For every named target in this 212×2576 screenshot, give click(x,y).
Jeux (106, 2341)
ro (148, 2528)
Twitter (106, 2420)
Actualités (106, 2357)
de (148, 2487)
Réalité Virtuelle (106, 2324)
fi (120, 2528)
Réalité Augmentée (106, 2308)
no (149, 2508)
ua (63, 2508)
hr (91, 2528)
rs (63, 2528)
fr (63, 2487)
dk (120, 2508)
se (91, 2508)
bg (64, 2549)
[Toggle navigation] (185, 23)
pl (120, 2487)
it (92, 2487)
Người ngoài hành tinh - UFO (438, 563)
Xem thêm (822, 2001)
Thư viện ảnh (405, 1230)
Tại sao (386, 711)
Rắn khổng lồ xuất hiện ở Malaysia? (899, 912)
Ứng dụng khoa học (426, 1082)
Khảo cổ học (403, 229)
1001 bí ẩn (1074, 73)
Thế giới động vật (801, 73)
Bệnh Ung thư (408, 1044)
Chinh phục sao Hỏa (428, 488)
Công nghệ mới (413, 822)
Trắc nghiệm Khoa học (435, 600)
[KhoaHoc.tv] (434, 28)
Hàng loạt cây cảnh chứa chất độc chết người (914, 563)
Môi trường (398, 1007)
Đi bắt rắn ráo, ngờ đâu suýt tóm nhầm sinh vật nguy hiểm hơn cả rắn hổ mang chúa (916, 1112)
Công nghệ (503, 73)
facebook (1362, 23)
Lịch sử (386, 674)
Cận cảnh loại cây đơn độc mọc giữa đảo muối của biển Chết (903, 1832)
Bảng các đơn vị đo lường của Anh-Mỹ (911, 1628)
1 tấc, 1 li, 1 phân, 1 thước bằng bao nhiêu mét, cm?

+++++

• What is expected: Write out the material again, exactly as shown above.

• Answer box:
For every named target in this 212×2576 screenshot, give click(x,y).
Jeux (106, 2341)
ro (148, 2528)
Twitter (106, 2420)
Actualités (106, 2357)
de (148, 2487)
Réalité Virtuelle (106, 2324)
fi (120, 2528)
Réalité Augmentée (106, 2308)
no (149, 2508)
ua (63, 2508)
hr (91, 2528)
rs (63, 2528)
fr (63, 2487)
dk (120, 2508)
se (91, 2508)
bg (64, 2549)
[Toggle navigation] (185, 23)
pl (120, 2487)
it (92, 2487)
Người ngoài hành tinh - UFO (438, 563)
Xem thêm (822, 2001)
Thư viện ảnh (405, 1230)
Tại sao (386, 711)
Rắn khổng lồ xuất hiện ở Malaysia? (899, 912)
Ứng dụng khoa học (426, 1082)
Khảo cổ học (403, 229)
1001 bí ẩn (1074, 73)
Thế giới động vật (801, 73)
Bệnh Ung thư (408, 1044)
Chinh phục sao Hỏa (428, 488)
Công nghệ mới (413, 822)
Trắc nghiệm Khoa học (435, 600)
[KhoaHoc.tv] (434, 28)
Hàng loạt cây cảnh chứa chất độc chết người (914, 563)
Môi trường (398, 1007)
Đi bắt rắn ráo, ngờ đâu suýt tóm nhầm sinh vật nguy hiểm hơn cả rắn hổ mang chúa (916, 1112)
Công nghệ (503, 73)
facebook (1362, 23)
Lịch sử (386, 674)
Cận cảnh loại cây đơn độc mọc giữa đảo muối của biển Chết (903, 1832)
Bảng các đơn vị đo lường của Anh-Mỹ (911, 1628)
1 tấc, 1 li, 1 phân, 1 thước bằng bao nhiêu mét, cm?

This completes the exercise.